ABSTRACT

Distributional approaches (DAs) to modelling meaning in use are getting more and more attention. Inspired by the distributional hypothesis of Harris (1954), they represent the meaning of a word using a vector consisting of the relative occurrence of this word with respect to other words occurring in its vicinity. Representing the meaning of a word using a vector facilitates the assessment of the similarity of meanings between words. If the distance between two word-vectors is small, then these words have similar meanings, which is to say that they occur in a given corpus with similar surrounding words at similar frequencies.
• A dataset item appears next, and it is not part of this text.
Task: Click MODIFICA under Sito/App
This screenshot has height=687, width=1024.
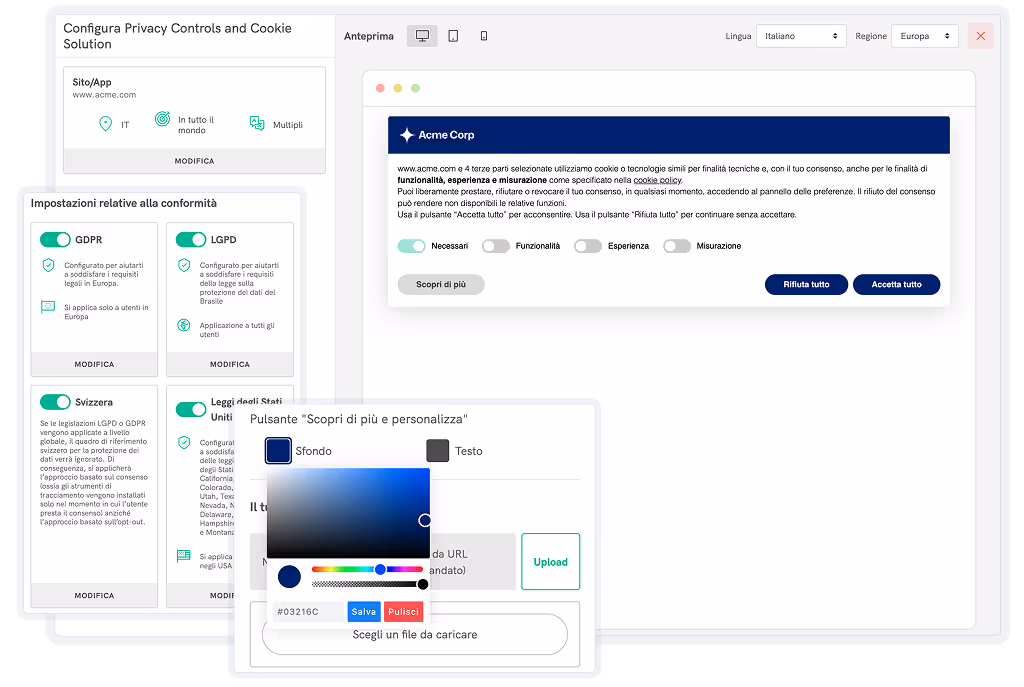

One advantage of DAs is that they take some types of contextual clues into account while simultaneously lending themselves to computational implementations (Landauer et al. 1998; Lenci 2008). Distributional models of meaning were first developed to deal with word-vectors (Lenci 2018), but some expanded their scope so that they could represent a sentence-vector by combining word-vectors (Clark 2015). However, such measures of word similarity do not transfer easily to notions of sentence similarity, especially when we consider the various kinds of implicatures: compositional DAs completely omit the treatment of the implicated meaning. Nowadays, sentence similarity measures have many applications like paraphrase detection and short answer tasks (Koleva et al. 2014), automatic summarization (Erkan & Radev 2004), and machine translation (Liu & Zong 2004) and it is important to make sure sentence similarity measures take into account the full meaning conveyed by a sentence. This, as I claim in this chapter, will only be possible if both the explicit and the implicated meaning of a sentence are considered.